I have a number of XML files that I have added to S3 (localstack sever). I can view these files through Cyberduck and they are valid xml files. However, when I download the objects, the XML data is wrapped in double quotes, with each double quote in the document excaped, and each line having \n. I have made sure the response content type is "text/xml".
s3 = boto3.client('s3',
config=s3_config,
endpoint_url=endpoint_url,
aws_access_key_id='foo',
aws_secret_access_key='bar',
)
try:
r = s3.get_object(Bucket=bucket, Key=key)
return Response(r['Body'].read().decode("utf-8"))
except Exception as e:
raise(e)
which results in a respose of
"
<rpc-reply xmlns:....">\n
<data>\n
<configuration>\n
<server>meanwhileinhell</server>\n
<security>\n
<group>\n
<name>mih-</name>\n
<system>\n
<scripts>\n
...
...
...
</configuration>\n
</data>\n
</rpc-reply>\n"
I cannot seem to ensure this is a raw XML response body, with all of the escaping removed. Here are some of the other implementations I have tried:
from io import BytesIO
f = BytesIO()
s3.download_fileobj(bucket, key, f)
return Response(f.getvalue(), content_type="text/xml")
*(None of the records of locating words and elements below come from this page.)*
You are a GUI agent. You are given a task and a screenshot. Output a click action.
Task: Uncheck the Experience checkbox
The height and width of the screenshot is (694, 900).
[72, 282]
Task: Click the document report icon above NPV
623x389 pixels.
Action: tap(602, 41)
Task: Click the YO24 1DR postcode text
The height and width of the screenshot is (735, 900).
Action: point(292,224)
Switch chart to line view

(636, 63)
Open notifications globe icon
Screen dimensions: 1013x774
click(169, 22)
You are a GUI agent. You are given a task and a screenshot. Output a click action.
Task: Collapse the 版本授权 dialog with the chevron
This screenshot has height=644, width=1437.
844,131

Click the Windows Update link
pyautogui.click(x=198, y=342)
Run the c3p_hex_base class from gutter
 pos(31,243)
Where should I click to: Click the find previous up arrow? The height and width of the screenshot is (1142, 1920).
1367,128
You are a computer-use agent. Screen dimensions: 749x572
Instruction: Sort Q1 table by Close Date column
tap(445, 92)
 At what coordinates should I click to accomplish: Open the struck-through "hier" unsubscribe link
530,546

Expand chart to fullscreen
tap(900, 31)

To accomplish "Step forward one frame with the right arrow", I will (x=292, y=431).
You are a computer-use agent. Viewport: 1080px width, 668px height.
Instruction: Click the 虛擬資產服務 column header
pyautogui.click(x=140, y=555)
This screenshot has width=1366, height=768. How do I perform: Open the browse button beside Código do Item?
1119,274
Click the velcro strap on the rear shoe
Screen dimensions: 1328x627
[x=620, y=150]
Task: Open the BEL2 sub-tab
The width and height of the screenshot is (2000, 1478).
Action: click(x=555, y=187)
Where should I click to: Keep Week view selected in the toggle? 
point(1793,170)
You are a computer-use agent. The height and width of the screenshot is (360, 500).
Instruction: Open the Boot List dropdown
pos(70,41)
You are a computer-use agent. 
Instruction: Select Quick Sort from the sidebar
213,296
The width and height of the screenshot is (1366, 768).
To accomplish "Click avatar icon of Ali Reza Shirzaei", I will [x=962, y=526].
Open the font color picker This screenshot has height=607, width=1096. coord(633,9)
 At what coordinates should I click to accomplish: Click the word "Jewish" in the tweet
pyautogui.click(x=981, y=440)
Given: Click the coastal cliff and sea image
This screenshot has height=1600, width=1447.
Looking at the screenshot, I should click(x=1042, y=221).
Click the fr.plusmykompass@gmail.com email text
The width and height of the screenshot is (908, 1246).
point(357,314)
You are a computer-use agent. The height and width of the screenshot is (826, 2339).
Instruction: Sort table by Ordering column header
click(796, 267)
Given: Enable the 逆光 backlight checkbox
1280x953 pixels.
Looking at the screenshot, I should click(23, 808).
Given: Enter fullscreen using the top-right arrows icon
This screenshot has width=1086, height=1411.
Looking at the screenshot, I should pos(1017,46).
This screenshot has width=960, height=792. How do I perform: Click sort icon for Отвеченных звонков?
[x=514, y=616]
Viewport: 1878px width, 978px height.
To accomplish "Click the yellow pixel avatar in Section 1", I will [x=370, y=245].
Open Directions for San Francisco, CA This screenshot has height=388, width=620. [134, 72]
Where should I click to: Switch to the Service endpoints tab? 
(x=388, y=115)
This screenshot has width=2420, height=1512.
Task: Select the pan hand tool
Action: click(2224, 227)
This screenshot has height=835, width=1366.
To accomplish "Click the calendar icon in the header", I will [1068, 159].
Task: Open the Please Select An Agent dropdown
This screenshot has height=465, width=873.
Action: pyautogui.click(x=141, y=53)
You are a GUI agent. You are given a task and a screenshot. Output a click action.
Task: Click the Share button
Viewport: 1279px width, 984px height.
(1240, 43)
from xml.etree import ElementTree
tree = ElementTree.fromstring(r['Body'].read())
return Response(tree)
I have also tried using pickle
and BeautifulSoup
with no further success. I have not tried this with another type of file such as a jpg, but why can't I get the actual raw binary data from the objects? The files I am downloading are <50KB.
I got this working by using a StreamingHttpResponse, and decoding the stream. No escape characters or wrapped in double quotes.
from django.http import StreamingHttpResponse
r = s3.get_object(Bucket=bucket, Key=key)
return StreamingHttpResponse(r['Body'].read().decode('utf-8'), content_type="text/xml")